More than 50 teachers, students and astronomy educators from the NASA/IPAC Teacher Archive Research Program (NITARP) will be attending the winter meeting of the American Astronomical Society (AAS), running from January 4 through January 8 in Kissimmee, Florida.
For over a decade now, NITARP has partnered small groups of educators with a research astronomer for original, year-long, authentic research projects. At the AAS meeting, the educators from the 2015 class, along with some of their students, are presenting the results of their work over the past year. Meanwhile, the educators from the 2016 class will meet their teams and get started on their own projects.
In addition, nine self-funded NITARP teacher alumni are also returning to AAS to network and showcase projects they have done after being intensively involved in the program. A NITARP alumni educator's student will attend the meeting as well.
[To learn more about the returning NITARP alumni, please read an associated press release from IPAC, available here.]
A total of 98 educators from 34 states have participated or will participate in 2016. NITARP works with educators because, through them, NITARP reaches thousands of students per year with information about how science really works, what NASA does, and the wealth of astronomy data that is freely available to the public.
Here are the teams that are presenting posters at the AAS meeting this week:
2015 team working with Dr. Varoujan Gorjian (JPL/IPAC):
• John Gibbs (Glencoe High School, Hillsboro, OR) – mentor teacher for the team
• Robert Palmer (Willmar Senior High, Willmar, MN)

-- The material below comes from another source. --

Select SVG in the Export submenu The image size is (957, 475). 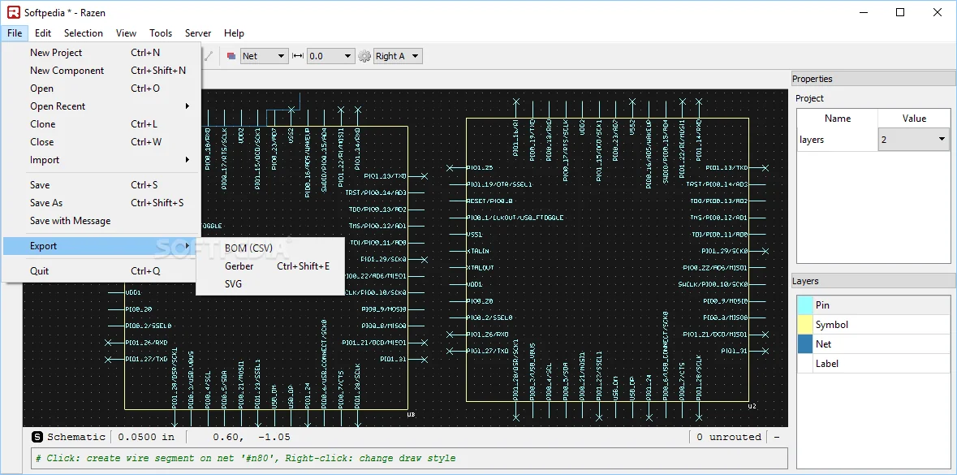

• Lee Pruett (Notre Dame High School, San Jose, CA)
• Diedre Young (Ridgeway Christian High School, Pine Bluff, AR)
This team combined data from the Sloan Digital Sky Survey (SDSS; optical) and the Two-Micron All-Sky Survey (2MASS; infrared) to construct a color-magnitude diagram of Type I active galactic nuclei (AGN). The best color-magnitude correlation was found between the SDSS z and 2MASS Ks bands for redshifts between 0.07 and 0.08.
2015 team working with Dr. Luisa Rebull (IPAC):
• Caroline Odden (Phillips Academy, Andover, MA) – mentor teacher for the team
• Garrison Hall (L. E. Gable Middle School, Roebuck, SC and University of South Carolina Upstate, Greenville, SC)

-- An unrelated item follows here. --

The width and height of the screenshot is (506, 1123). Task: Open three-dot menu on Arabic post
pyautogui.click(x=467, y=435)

• Richard Sanchez (Clear Creek Middle School, Buffalo, WY)
This team used infrared data from the Widefield Infrared Survey Explorer (WISE), combined with optical and near-infrared data from other archives and data from the literature. They searched for young stars in a region called IC417, near which several young clusters are thought to reside. They discovered more than 100 young stars.
The 2015 educators will now go on to conduct at least 12 hours of professional development for their colleagues in their schools and communities, at the local, regional, and national levels, in print and in person.

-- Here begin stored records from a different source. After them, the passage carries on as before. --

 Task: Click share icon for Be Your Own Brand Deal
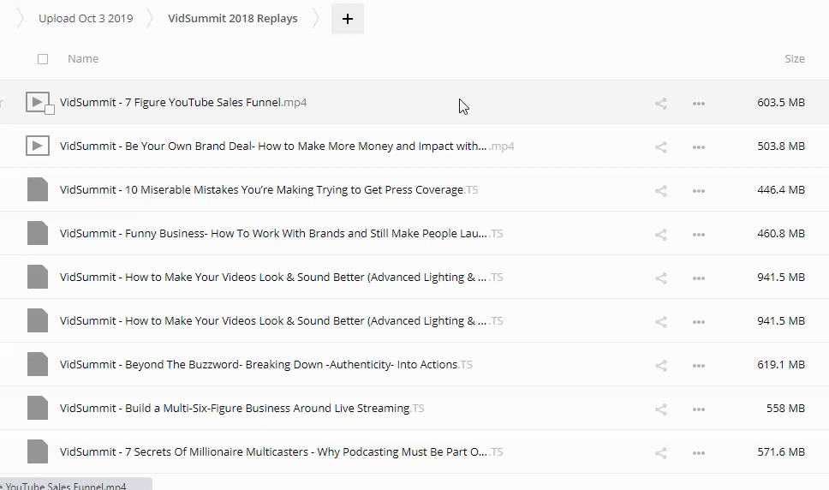point(660,146)
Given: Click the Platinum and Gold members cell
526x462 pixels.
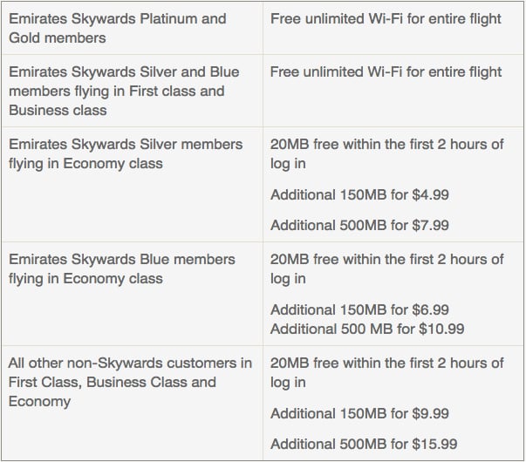Looking at the screenshot, I should tap(133, 28).
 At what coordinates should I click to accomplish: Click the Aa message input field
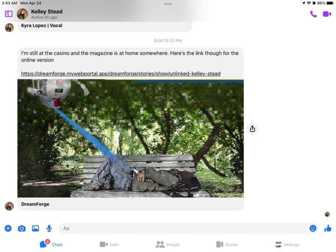pos(183,228)
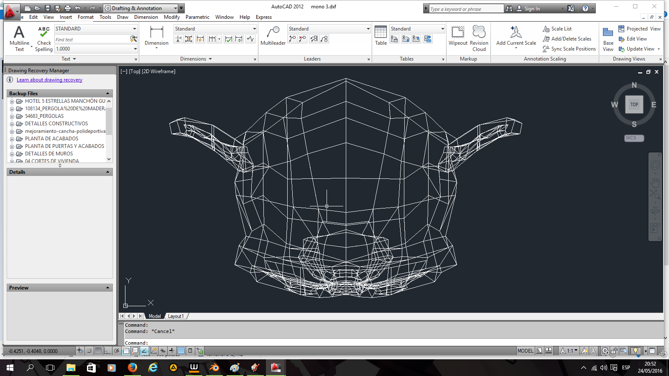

NITARP is announcing today the 2016 class of educators and their teams, as follows:
2016 team working with Dr. Varoujan Gorjian (JPL/IPAC):
• Thomas Rutherford (Sullivan South High School, Kingsport, TN) – mentor teacher for the team
• Kelly Kilts (Lexington High School, Lexington, MA)
• Russell Kohrs (Massanutten Regional Governor's School for Integrated Environmental Science and Technology, Mount Jackson, VA)
• Vincent Urbanowski (Academy of Information Technology & Engineering, Stamford, CT)
2016 team working with Dr. Luisa Rebull (IPAC):
• Laura Orr (Ukiah High School, Ukiah, OR) – mentor teacher for the team
• Mackenzie Schultz (High Tech High Chula Vista, Chula Vista, CA)
• Milton Johnson (Bioscience High School, Phoenix, AZ)
• Alexandra Miller (Milken Community Schools, Los Angeles, CA)
They will present their results, with their students, at the 2017 AAS winter meeting to be held in Grapevine, TX.
The Infrared Processing and Analysis Center (IPAC), based at Caltech, in Pasadena, CA, is leading this program. These teams use archival data from the Spitzer Space Telescope (part of the Spitzer Heritage Archive, SHA), the NASA/IPAC Extragalactic Database (NED), the NASA Exoplanet Archive, the NASA/IPAC Infrared Science Archive (IRSA), all of which are based at IPAC, and other NASA archive holdings. Funding comes from the NASA Astrophysics Data Program.